*** Text block

Desk editor's note, referee report, simulated authors' rebuttal, and a circularity audit. Tearing a paper down is the easy half of reading it; the pith above is the substance, this is the friction.

Desk Editor's Note private letter to a colleague

They've shown LTQO for AKLT on the hexagonal and Lieb lattices by adapting the 1988 polymer expansion, with the key being whether the decay stays uniformly exponential after the lattice tweaks.

read the letter

The main point is that the authors prove local topological quantum order for the AKLT models on the hexagonal and Lieb lattices. They show the finite volume ground states are close to a unique infinite volume ground state with uniform exponential error decay in the distance to the boundary. This is new because these lattices had not been treated before with this property. The 1988 Kennedy-Lieb-Tasaki polymer representation is adapted here with lattice-specific changes to the polymer activities and boundary terms to make the indistinguishability hold. The work does well by providing the detailed analysis needed for the different site coordinations in these models. The hexagonal lattice has uniform degree three, while the Lieb has a checkerboard-like structure with mixed degrees, so the modifications are not trivial. The soft spot, if there is one, lies in confirming that the exponential decay remains uniform and free of polynomial prefactors or lattice-dependent rates after the modifications. The stress-test note flags that the altered polymer shapes could impact the convergence, but the paper claims to handle this through careful choice of the absorbing volumes and control of the expansion. This is for specialists in rigorous quantum spin systems who follow the development of topological order proofs. Someone extending these results to other 2D lattices would benefit from the explicit adaptations shown. It deserves a serious referee because the claims are grounded in prior work and add specific new cases with potential implications for gap stability. I recommend sending it for peer review.

Referee Report

1 major / 1 minor

Summary. The paper proves that the ground states of the AKLT models on the hexagonal and Lieb lattices satisfy the local topological quantum order (LTQO) condition. This follows from showing that finite-volume ground state expectations are indistinguishable from those of a unique infinite-volume ground state, with the error decaying exponentially in the distance from the observable support to the volume boundary. The proof involves lattice-specific modifications to the polymer representation of the ground states from Kennedy, Lieb, and Tasaki (1988). As a corollary, the spectral gap is stable under small, sufficiently decaying perturbations.

Significance. If the central claims hold, this result is significant for the field of quantum spin systems and topological phases. It extends the LTQO property and gap stability to the hexagonal lattice (relevant for 2D antiferromagnets) and the Lieb lattice (with its unique coordination). The manuscript's strength lies in providing the detailed modifications to the 1988 polymer expansion to achieve the required uniform exponential decay, which is a non-trivial technical achievement. This could serve as a model for analyzing other lattices where direct application of prior results fails due to geometry.

major comments (1)

******
*** Data provided

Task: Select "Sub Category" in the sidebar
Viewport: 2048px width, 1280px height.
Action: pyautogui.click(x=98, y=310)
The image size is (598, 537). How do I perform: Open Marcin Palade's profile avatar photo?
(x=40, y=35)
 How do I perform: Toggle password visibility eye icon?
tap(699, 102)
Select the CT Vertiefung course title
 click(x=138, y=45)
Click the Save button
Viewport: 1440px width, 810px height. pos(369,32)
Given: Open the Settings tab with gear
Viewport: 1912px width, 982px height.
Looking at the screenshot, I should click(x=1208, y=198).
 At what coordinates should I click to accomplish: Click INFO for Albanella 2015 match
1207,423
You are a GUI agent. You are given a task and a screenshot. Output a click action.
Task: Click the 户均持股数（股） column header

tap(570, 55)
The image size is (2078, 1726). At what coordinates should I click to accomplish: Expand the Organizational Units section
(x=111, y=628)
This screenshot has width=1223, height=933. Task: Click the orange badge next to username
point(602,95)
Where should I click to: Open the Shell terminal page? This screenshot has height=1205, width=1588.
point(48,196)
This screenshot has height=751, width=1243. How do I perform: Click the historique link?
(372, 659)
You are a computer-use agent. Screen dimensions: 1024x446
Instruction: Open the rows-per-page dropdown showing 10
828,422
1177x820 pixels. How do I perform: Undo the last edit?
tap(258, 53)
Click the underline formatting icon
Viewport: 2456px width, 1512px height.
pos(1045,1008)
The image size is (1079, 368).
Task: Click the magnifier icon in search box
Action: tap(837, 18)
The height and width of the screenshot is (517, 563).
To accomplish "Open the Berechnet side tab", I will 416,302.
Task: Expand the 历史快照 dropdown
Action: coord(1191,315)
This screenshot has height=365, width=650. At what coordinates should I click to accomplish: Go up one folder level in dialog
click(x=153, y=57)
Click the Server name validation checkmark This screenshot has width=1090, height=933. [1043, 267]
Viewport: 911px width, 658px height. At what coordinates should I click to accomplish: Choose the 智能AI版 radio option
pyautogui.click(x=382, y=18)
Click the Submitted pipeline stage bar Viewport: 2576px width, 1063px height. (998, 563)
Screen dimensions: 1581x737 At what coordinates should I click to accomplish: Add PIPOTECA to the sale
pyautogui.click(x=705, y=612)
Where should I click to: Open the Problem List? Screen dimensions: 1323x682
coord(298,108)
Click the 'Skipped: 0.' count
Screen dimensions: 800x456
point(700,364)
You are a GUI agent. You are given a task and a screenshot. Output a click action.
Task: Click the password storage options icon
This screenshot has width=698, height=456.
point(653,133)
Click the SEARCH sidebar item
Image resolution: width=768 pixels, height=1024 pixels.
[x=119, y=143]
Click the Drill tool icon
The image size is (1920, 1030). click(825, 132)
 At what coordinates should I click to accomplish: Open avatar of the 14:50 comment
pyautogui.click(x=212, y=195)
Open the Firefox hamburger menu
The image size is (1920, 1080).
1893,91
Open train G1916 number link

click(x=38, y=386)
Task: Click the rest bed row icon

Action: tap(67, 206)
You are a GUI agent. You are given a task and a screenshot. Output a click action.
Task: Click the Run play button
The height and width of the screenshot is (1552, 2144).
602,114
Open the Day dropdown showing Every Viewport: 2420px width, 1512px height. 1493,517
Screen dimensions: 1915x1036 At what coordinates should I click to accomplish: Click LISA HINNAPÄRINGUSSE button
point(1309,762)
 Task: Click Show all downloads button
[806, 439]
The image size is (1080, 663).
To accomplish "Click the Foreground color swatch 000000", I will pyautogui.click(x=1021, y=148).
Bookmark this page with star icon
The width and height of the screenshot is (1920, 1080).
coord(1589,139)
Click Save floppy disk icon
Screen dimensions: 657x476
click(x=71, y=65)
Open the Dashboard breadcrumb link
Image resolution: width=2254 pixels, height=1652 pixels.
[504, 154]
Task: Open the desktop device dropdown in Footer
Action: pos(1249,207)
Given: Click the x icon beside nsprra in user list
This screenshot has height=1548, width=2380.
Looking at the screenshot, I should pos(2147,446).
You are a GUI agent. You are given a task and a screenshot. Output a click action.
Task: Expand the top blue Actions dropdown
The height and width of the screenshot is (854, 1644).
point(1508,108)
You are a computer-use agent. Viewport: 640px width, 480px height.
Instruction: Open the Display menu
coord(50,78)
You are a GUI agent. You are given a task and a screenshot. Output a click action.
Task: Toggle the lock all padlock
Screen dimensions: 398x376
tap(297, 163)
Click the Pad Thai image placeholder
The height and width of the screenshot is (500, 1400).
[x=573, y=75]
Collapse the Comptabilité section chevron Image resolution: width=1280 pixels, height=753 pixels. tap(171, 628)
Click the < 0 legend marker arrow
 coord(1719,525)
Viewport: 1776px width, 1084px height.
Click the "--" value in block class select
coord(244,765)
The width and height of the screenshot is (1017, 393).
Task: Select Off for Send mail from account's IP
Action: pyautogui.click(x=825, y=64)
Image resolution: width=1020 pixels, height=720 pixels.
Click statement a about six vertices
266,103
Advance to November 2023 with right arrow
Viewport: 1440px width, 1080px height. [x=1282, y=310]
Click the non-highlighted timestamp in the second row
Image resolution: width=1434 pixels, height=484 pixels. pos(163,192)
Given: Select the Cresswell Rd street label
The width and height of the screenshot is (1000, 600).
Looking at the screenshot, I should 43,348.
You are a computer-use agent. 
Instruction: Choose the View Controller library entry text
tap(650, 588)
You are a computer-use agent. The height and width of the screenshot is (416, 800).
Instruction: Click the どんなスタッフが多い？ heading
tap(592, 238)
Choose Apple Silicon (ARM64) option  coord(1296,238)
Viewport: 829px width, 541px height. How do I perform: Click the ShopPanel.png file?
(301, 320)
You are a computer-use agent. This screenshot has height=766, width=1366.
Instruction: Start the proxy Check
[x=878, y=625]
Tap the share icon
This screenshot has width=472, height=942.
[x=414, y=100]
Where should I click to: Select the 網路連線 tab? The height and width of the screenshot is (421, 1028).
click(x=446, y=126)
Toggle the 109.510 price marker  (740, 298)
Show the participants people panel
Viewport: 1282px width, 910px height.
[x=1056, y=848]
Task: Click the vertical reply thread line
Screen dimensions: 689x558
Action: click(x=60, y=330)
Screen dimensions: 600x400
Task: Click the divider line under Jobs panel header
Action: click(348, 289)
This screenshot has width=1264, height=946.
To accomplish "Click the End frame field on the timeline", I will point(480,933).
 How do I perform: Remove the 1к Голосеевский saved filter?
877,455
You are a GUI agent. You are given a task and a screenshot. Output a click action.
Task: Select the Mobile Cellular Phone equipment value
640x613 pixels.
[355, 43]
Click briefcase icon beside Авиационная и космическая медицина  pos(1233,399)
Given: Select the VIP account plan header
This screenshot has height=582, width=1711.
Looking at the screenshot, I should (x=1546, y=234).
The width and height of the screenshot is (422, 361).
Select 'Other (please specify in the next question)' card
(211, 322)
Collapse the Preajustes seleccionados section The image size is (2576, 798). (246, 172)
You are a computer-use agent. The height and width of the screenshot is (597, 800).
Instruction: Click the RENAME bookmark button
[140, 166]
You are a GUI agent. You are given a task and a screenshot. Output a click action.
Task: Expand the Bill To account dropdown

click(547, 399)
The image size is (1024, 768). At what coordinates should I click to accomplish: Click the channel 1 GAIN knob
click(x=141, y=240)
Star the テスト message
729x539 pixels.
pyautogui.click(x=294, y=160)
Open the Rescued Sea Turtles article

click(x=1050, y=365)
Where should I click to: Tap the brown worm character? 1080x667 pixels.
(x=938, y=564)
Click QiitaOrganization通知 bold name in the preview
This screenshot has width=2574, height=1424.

******

● **Task objective**:
Could you carry on the referee report on the AKLT lattice paper, placed above the entries, from the point where it stops?

● **Task result**:
[Polymer representation analysis (detailed in the main technical section)] The central claim of uniform exponential decay ||<O>_Λ - <O>_∞|| ≤ C exp(−dist(supp(O),∂Λ)/ξ) with ξ, C independent of the absorbing sequence Λ_n relies on the modified polymer expansion. The paper needs to explicitly verify that for the hexagonal lattice's 3-regular structure and the Lieb lattice's mixed 2/4-regular vertices, the polymer activities satisfy submultiplicativity with constants allowing convergence in a radius that ensures no lattice-dependent prefactors or loss of uniformity in the decay rate. This is load-bearing for the indistinguishability and thus for LTQO.

minor comments (1)

[Abstract] The abstract is dense and could benefit from separating the main result from the method and corollary for better readability.

Simulated Author's Rebuttal

1 responses · 0 unresolved

We thank the referee for their careful reading of our manuscript and for recognizing the significance of extending LTQO and gap stability to the hexagonal and Lieb lattices. We address the major comment below and will incorporate revisions to improve clarity.

read point-by-point responses

Referee: [Polymer representation analysis (detailed in the main technical section)] The central claim of uniform exponential decay ||<O>_Λ - <O>_∞|| ≤ C exp(−dist(supp(O),∂Λ)/ξ) with ξ, C independent of the absorbing sequence Λ_n relies on the modified polymer expansion. The paper needs to explicitly verify that for the hexagonal lattice's 3-regular structure and the Lieb lattice's mixed 2/4-regular vertices, the polymer activities satisfy submultiplicativity with constants allowing convergence in a radius that ensures no lattice-dependent prefactors or loss of uniformity in the decay rate. This is load-bearing for the indistinguishability and thus for LTQO.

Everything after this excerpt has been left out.